▸ **Task statement**
Output the opening lines of the records exactly. End with the line that contains "informazione (642, 609)".

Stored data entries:
....

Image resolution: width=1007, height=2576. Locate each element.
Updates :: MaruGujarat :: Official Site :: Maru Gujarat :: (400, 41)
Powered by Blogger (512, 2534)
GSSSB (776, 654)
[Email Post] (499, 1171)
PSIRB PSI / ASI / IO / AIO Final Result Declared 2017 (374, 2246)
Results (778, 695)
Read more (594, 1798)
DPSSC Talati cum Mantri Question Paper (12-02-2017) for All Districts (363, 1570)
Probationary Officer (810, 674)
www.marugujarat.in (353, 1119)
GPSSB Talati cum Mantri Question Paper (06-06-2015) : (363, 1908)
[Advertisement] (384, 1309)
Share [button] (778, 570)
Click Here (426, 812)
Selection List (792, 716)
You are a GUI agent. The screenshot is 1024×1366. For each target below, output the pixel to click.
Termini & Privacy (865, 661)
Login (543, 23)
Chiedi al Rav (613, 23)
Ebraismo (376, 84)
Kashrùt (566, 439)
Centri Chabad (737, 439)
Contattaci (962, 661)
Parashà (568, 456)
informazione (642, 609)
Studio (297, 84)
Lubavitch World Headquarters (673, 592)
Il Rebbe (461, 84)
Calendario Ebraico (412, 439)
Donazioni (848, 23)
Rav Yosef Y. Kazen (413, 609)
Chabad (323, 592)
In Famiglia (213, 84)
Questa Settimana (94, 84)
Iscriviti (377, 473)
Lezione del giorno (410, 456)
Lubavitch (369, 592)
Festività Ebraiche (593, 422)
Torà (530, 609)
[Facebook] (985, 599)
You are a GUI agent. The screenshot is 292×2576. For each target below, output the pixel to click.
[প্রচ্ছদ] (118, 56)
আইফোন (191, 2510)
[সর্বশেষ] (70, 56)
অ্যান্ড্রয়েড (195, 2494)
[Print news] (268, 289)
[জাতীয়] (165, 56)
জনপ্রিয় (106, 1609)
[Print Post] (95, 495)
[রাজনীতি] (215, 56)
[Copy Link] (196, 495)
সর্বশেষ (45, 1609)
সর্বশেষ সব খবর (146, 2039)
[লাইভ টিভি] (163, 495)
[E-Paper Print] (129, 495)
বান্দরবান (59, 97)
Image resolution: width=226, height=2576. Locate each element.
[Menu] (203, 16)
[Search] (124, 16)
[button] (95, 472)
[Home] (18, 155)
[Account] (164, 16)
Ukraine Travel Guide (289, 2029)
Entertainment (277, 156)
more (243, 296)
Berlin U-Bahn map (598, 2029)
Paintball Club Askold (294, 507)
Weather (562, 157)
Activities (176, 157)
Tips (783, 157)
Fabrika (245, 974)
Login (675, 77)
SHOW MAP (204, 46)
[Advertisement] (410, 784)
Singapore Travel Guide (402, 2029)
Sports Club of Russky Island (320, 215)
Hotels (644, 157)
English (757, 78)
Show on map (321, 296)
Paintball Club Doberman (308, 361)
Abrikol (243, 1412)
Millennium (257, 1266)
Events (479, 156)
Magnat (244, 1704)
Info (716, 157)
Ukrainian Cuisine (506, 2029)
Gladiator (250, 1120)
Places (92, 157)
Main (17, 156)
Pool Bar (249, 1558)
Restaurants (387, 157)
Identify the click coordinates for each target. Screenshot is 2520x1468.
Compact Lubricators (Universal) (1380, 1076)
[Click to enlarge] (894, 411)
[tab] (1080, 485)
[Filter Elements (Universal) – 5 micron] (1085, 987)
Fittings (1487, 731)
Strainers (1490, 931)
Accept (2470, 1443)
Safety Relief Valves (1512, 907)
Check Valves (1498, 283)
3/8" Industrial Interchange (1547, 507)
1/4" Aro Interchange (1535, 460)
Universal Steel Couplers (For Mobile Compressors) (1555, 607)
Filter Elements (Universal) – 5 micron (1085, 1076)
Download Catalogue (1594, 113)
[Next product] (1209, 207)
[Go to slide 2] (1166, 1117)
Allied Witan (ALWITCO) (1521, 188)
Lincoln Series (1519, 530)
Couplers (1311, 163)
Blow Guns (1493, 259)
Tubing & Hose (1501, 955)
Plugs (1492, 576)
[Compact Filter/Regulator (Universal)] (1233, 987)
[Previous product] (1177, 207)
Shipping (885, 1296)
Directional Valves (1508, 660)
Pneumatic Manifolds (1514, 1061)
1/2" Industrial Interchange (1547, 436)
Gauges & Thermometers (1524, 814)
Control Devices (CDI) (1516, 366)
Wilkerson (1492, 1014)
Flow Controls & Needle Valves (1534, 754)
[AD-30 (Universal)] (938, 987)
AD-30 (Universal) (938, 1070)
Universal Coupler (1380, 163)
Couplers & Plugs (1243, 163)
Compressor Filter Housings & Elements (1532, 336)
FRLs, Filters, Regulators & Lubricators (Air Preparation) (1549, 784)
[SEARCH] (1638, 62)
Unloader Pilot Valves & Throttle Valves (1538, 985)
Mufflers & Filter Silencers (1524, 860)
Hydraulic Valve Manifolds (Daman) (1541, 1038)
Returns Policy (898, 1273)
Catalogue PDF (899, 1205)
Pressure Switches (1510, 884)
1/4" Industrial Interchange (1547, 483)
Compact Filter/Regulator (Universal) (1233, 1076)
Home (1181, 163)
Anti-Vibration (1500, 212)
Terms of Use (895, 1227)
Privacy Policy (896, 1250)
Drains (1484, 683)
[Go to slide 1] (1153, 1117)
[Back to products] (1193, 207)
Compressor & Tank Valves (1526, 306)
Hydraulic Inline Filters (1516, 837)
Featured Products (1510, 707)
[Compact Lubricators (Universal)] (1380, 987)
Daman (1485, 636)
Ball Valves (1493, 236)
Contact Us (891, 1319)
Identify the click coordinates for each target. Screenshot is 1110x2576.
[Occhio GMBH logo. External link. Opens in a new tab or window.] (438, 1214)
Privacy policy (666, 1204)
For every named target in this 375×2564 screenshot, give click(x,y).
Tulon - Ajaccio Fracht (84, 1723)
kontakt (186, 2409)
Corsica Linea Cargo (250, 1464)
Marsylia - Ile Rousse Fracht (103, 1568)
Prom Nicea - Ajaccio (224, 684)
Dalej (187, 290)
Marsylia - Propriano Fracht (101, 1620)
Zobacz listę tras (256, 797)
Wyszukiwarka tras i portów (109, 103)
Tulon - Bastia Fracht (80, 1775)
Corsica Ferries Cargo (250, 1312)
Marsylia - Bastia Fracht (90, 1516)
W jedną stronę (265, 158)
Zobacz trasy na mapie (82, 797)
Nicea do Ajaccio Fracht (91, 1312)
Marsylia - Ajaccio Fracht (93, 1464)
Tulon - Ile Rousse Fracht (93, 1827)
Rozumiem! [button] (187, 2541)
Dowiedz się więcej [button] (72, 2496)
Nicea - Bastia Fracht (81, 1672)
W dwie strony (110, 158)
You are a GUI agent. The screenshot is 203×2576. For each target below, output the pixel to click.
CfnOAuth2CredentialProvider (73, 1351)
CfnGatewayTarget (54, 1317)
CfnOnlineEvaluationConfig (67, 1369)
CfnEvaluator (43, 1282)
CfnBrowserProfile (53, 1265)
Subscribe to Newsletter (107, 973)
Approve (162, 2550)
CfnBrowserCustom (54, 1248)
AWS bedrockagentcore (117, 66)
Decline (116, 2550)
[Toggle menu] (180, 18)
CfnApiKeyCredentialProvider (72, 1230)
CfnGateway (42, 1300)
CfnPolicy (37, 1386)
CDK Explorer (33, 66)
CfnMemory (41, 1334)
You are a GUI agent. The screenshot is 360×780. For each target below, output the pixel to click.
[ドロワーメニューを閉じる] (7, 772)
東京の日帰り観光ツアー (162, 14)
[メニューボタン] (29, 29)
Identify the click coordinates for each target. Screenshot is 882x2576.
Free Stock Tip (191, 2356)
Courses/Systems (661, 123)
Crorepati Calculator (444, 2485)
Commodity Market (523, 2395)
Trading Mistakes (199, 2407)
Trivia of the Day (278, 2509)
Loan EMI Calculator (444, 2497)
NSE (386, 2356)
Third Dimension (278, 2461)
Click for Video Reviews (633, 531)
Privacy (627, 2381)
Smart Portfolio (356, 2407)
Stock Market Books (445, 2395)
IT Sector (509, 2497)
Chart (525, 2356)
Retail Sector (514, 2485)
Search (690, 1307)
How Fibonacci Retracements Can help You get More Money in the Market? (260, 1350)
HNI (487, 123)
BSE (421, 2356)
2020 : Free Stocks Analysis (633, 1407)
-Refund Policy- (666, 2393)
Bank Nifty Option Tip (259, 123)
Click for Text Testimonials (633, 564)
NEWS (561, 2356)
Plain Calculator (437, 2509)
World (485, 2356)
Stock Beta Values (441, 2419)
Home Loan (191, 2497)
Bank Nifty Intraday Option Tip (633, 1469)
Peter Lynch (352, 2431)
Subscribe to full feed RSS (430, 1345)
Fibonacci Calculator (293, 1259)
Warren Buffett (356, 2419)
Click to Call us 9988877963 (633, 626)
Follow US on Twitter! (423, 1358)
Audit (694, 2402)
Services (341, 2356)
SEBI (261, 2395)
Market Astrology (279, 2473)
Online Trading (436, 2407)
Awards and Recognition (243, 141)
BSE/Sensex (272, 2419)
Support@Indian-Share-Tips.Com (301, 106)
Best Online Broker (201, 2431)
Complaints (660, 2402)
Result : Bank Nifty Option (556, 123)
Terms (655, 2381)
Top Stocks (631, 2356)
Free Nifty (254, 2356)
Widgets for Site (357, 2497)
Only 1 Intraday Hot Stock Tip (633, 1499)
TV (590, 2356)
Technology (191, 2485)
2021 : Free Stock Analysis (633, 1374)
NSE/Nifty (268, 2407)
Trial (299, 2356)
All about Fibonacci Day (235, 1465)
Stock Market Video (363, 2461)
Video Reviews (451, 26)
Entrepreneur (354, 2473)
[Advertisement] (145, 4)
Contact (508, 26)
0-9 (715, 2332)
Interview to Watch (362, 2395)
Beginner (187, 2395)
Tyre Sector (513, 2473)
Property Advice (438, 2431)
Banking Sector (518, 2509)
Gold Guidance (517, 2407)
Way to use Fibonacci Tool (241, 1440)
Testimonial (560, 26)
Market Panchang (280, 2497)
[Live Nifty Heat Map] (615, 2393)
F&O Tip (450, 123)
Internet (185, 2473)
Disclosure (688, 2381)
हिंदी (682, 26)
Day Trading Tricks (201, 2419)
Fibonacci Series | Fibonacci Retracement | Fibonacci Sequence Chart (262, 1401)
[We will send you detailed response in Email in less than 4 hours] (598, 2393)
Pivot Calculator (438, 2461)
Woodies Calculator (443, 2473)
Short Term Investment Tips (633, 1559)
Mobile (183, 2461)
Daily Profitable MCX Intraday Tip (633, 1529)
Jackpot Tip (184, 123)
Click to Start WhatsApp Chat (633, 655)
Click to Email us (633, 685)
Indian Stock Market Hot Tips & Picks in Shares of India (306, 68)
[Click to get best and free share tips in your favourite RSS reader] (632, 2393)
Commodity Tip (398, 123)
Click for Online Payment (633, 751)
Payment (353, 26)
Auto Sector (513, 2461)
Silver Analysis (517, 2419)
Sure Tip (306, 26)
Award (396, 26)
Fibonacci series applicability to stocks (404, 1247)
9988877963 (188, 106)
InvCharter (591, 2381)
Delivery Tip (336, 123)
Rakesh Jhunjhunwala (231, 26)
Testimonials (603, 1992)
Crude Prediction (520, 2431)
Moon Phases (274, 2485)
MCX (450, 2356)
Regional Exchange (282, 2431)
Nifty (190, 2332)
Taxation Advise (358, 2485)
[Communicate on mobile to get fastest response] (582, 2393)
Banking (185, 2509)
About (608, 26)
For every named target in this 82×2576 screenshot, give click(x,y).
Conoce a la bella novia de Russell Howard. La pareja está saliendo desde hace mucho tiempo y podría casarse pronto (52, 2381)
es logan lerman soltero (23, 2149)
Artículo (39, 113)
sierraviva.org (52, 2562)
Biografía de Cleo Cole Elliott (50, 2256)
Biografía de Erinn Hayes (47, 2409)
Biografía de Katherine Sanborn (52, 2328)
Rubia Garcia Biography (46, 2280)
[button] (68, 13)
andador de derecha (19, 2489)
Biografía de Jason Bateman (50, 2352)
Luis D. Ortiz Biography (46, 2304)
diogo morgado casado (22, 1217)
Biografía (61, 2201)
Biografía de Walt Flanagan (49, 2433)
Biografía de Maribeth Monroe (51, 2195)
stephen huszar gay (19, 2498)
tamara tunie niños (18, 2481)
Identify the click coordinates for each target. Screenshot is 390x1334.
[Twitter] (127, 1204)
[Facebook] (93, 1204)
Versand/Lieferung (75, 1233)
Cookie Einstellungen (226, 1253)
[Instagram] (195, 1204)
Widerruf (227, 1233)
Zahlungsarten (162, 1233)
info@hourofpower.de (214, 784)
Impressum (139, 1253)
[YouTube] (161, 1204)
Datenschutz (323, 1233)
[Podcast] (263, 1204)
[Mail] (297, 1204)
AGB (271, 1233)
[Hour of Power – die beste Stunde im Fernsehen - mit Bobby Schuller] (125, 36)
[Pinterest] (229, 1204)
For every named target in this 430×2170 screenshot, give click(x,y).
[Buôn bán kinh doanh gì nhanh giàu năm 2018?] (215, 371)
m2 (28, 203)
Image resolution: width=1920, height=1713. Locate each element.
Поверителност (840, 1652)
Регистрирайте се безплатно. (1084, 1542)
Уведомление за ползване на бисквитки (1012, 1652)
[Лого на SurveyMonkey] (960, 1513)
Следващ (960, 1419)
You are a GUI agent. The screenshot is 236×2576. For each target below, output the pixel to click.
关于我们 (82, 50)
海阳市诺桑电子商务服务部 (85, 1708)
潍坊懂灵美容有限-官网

....

▸ **Final answer**
Image resolution: width=1007, height=2576. Locate each element.
Updates :: MaruGujarat :: Official Site :: Maru Gujarat :: (400, 41)
Powered by Blogger (512, 2534)
GSSSB (776, 654)
[Email Post] (499, 1171)
PSIRB PSI / ASI / IO / AIO Final Result Declared 2017 (374, 2246)
Results (778, 695)
Read more (594, 1798)
DPSSC Talati cum Mantri Question Paper (12-02-2017) for All Districts (363, 1570)
Probationary Officer (810, 674)
www.marugujarat.in (353, 1119)
GPSSB Talati cum Mantri Question Paper (06-06-2015) : (363, 1908)
[Advertisement] (384, 1309)
Share [button] (778, 570)
Click Here (426, 812)
Selection List (792, 716)
You are a GUI agent. The screenshot is 1024×1366. For each target below, output the pixel to click.
Termini & Privacy (865, 661)
Login (543, 23)
Chiedi al Rav (613, 23)
Ebraismo (376, 84)
Kashrùt (566, 439)
Centri Chabad (737, 439)
Contattaci (962, 661)
Parashà (568, 456)
informazione (642, 609)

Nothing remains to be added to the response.